=== What is expected ===
Put every line from the start of the records through the line containing "click(x=624, y=176)", including that line, into a JSON list of strings with one string per line. Skip blank lines and leave the pictures out.

+===+

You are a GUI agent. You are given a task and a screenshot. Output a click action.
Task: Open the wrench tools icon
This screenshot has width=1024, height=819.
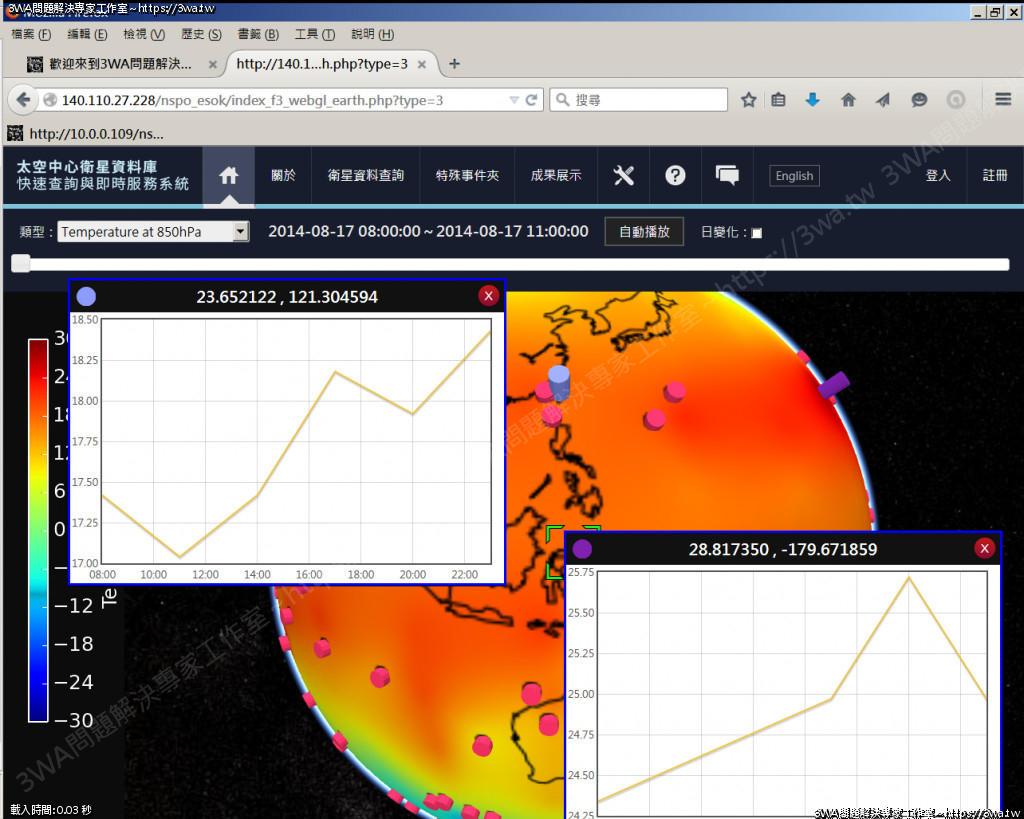click(x=624, y=176)
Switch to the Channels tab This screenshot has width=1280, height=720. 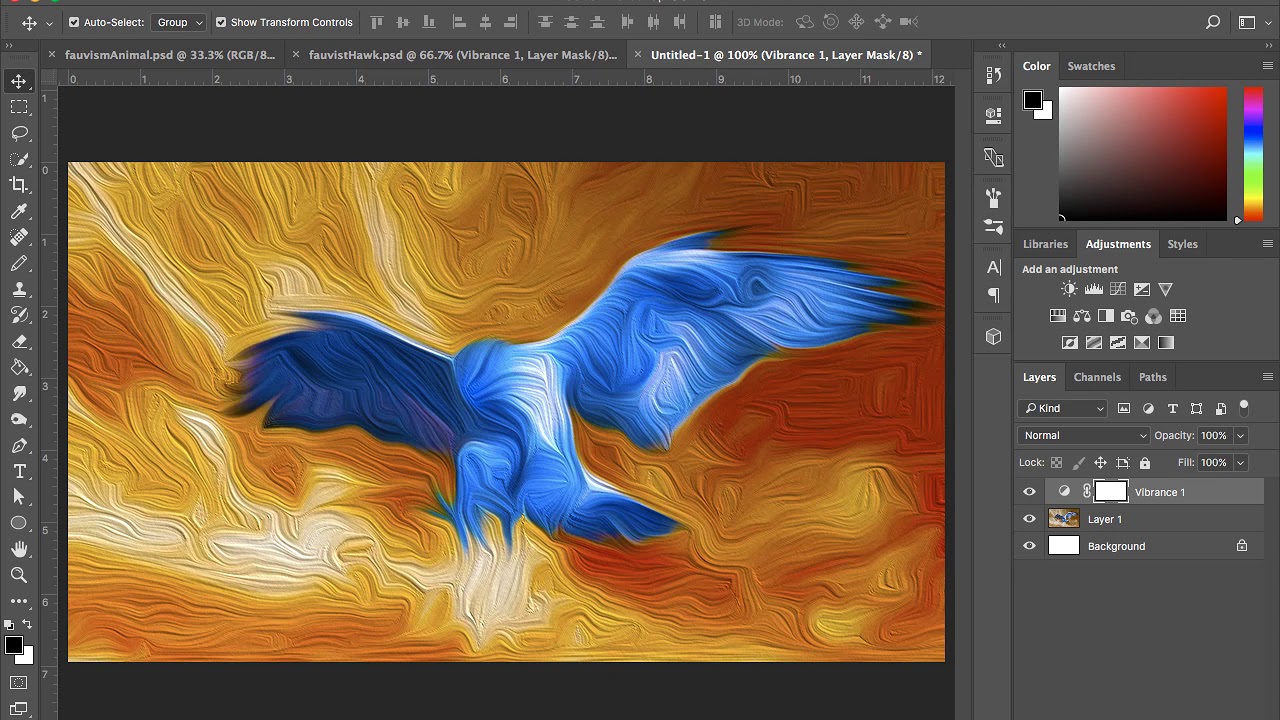click(1097, 377)
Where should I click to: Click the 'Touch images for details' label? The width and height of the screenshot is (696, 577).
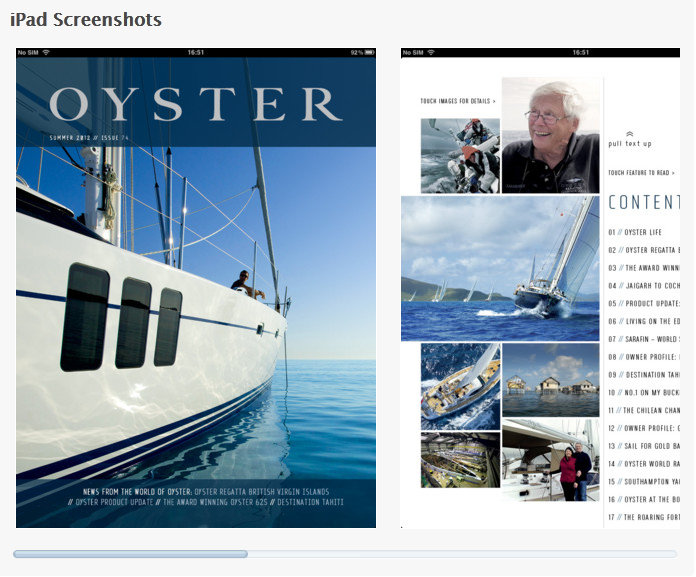click(x=457, y=101)
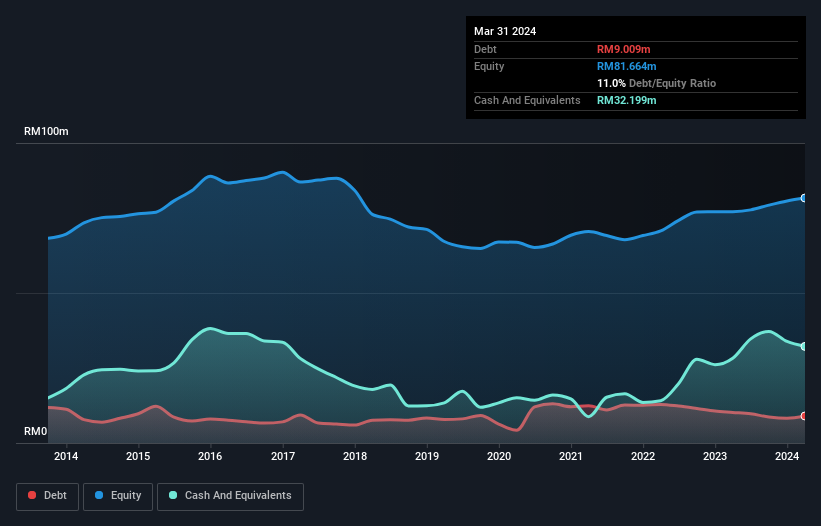Click the 2022 x-axis label
Viewport: 821px width, 526px height.
pyautogui.click(x=642, y=457)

+===+

=== Output of the exercise ===
[
  "You are a GUI agent. You are given a task and a screenshot. Output a click action.",
  "Task: Open the wrench tools icon",
  "This screenshot has width=1024, height=819.",
  "click(x=624, y=176)"
]